0

I am developing a REST api, where I need to authenticate the client. I want to authenticate client just the way Google authenticate client, when clients make google map api call.

For google maps case, Google takes Package name and SHA-1 hash and then google provide api key. Using that ApiKey, Android app make calls to Google Map server. And Then they either reject request or return response based on authentication.

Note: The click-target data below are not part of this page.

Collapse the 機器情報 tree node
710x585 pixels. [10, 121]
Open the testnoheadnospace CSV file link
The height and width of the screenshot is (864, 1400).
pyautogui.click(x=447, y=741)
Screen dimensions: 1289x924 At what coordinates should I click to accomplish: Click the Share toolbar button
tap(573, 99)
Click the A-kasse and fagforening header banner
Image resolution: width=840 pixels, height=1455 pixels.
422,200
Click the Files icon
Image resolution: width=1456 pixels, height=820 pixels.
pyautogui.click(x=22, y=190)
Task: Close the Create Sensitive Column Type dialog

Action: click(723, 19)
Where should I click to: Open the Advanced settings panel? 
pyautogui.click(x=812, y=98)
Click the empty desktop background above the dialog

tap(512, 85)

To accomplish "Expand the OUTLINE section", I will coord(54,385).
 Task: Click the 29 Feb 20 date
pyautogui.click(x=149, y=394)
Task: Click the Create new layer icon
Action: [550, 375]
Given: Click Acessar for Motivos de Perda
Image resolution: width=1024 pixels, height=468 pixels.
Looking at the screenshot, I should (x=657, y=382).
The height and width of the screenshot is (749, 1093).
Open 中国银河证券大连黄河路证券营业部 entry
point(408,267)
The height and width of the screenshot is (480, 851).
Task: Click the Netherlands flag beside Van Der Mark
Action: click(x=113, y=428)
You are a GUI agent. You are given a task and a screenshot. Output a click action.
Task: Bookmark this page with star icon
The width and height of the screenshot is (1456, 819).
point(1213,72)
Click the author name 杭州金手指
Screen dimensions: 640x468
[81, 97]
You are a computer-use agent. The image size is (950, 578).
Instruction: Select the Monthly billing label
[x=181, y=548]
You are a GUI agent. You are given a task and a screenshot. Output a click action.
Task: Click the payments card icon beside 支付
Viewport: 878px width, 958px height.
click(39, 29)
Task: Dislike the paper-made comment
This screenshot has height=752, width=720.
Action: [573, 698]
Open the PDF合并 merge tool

Q.1. How does google-map-server authenticate android application, which is making REST call using correct ApiKey to Google Map server?

Phantômaxx
  • 37,901
  • 21
  • 84
  • 115
random_user
  • 105
  • 9

1 Answers1

0

This answer is based on Google Directions API. Because Google Map Android SDK does the REST call underneath .getMapAsync(), there is no documentation as to how it's calling it.

I'm assuming it's doing the same REST call used in Google Directions API which is.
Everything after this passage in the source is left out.